═════ Records for processing

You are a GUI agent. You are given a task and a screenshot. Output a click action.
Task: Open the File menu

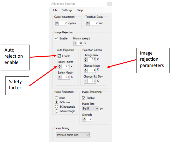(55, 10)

══════════
═════ Records for processing

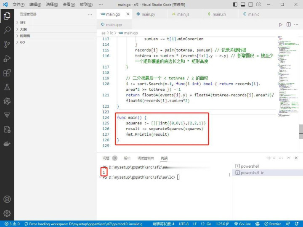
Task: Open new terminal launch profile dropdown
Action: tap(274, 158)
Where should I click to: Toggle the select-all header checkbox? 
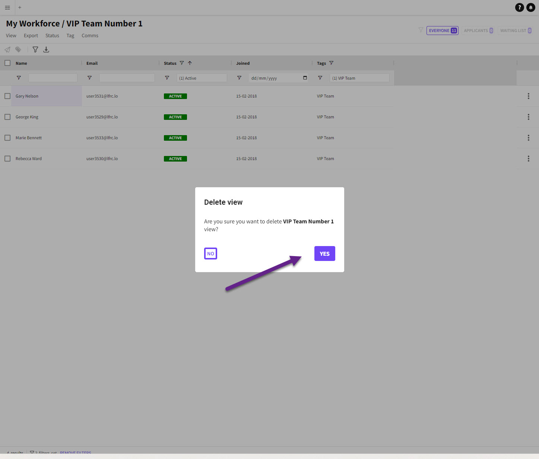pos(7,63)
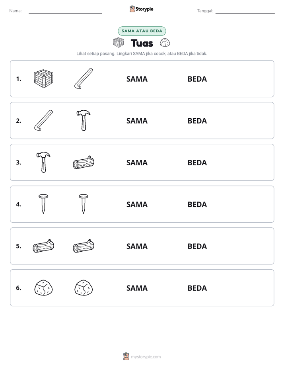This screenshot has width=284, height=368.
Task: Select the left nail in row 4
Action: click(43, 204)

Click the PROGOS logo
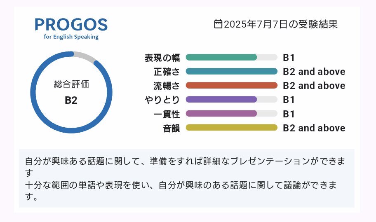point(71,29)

══════════

— Instructions for the task —
Please rewrite the records starting with the line containing "Where should I" and going on through the line containing "point(71,29)", substituting "emblem" for "logo" and keeping everything else unchanged. Leave the pictures out of your answer.

— Complete output —
Where should I click to: Toggle the select-all header checkbox? 
pos(7,63)
This screenshot has width=284, height=368.
Task: Select the left nail in row 4
Action: click(43, 204)

Click the PROGOS emblem
point(71,29)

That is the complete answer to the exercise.